Born in Ballincollig, County Cork, He started his sporting career as a minor with Ballincollig and senior with Muskerry (divisional Club). He subsequently moved to the Glen Rovers in 1958. O'Riordan first arrived on the inter-county scene at the young age of seventeen when he first linked up with the Cork minor team. He made his senior debut during the 1960 championship. O'Riordan immediately became a regular member of the starting fifteen and won one Munster medal in 1966 in Limerick. This cork team went on to win the 1966 All Ireland senior hurling championship on the second Sunday of September.

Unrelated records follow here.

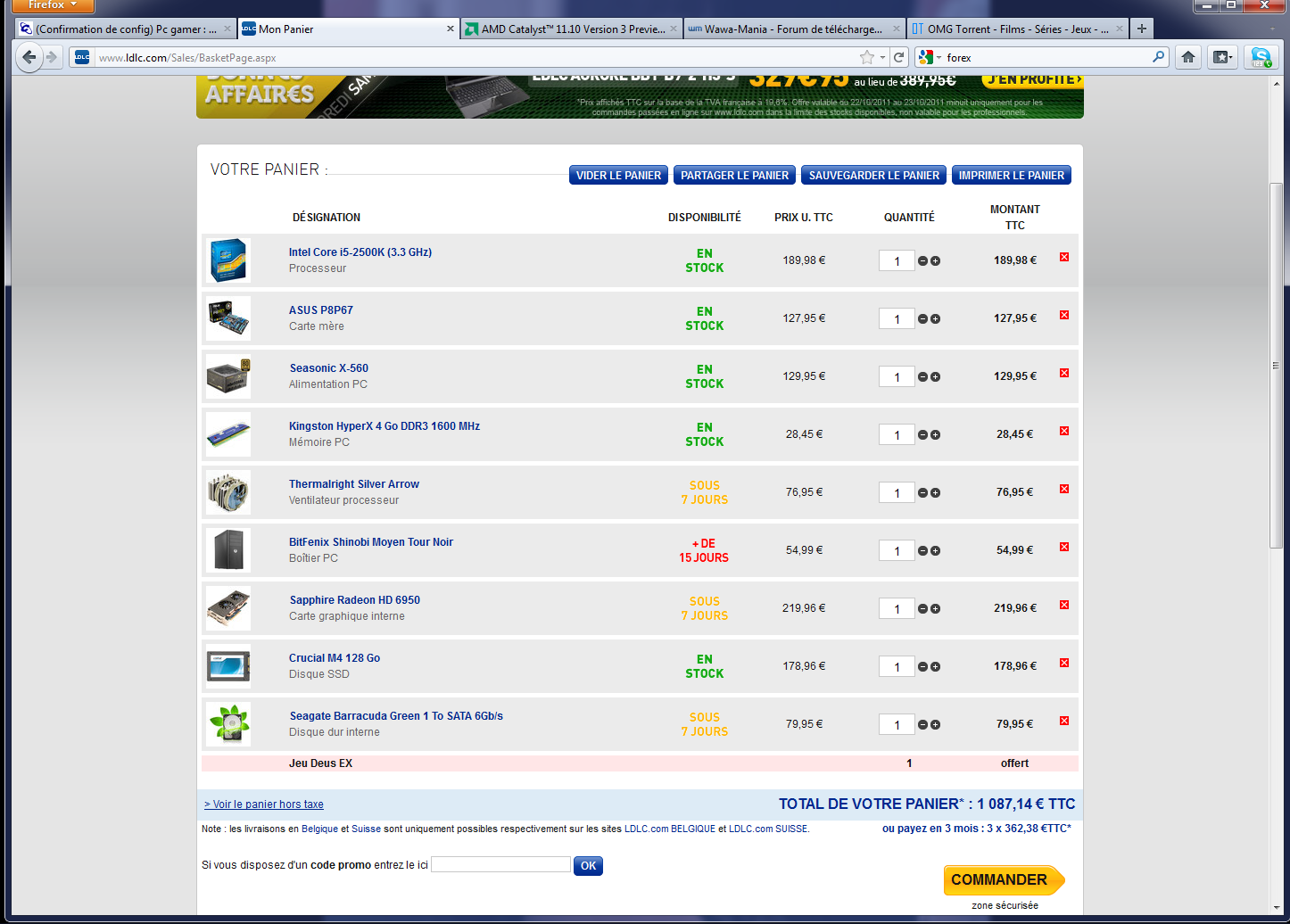Open the Firefox menu dropdown
This screenshot has height=924, width=1290.
click(52, 5)
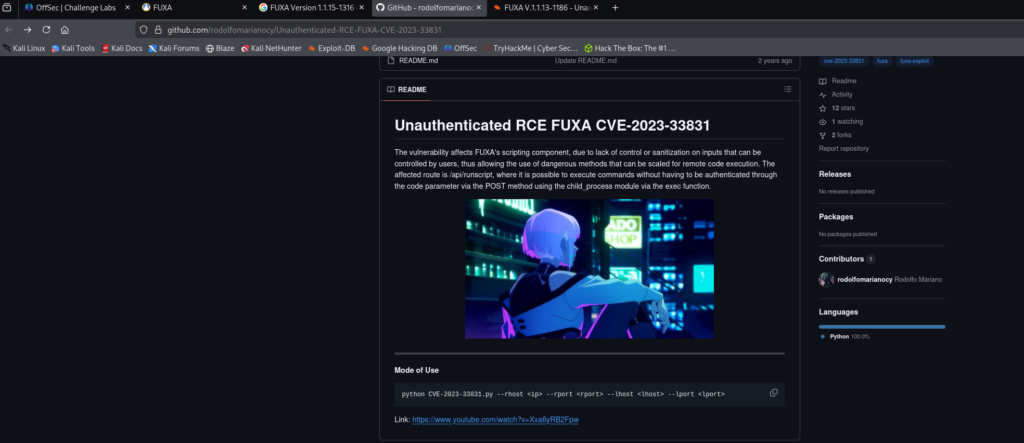Open the YouTube video link
The width and height of the screenshot is (1024, 443).
coord(495,420)
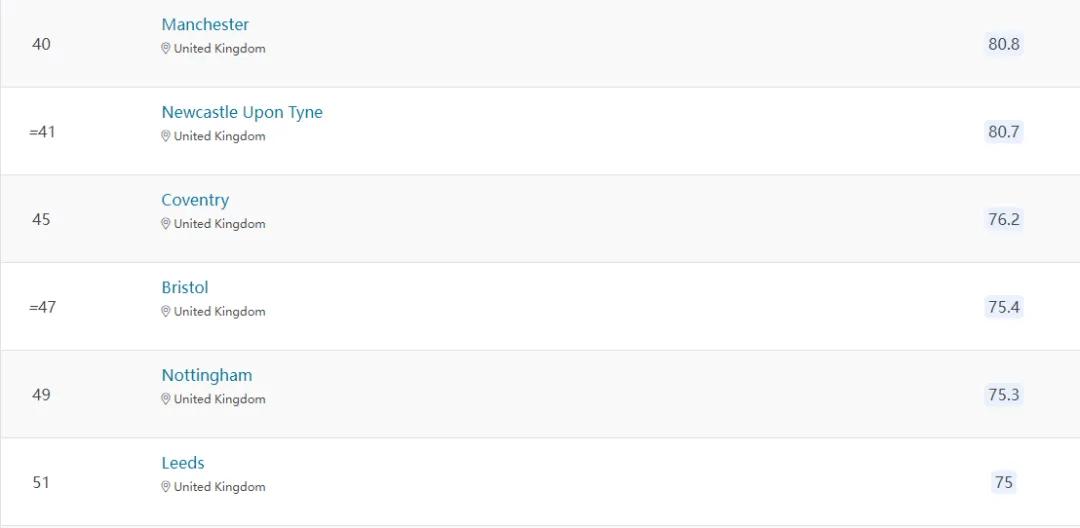The image size is (1080, 528).
Task: Click the location pin icon under Leeds
Action: pos(165,487)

As a member of the Munster inter-provincial team on a number of occasions, O'Riordan won three Railway Cup medal. At club level he has two All-Ireland medallist with Glen Rovers. In addition to this he has also won two Munster medal and five championship medals. He began his career with Ballincollig and following his senior debut for muskerry he moved to Glen Rovers and played Gaelic football with St. Nicholas' and has 2 county senior football medals.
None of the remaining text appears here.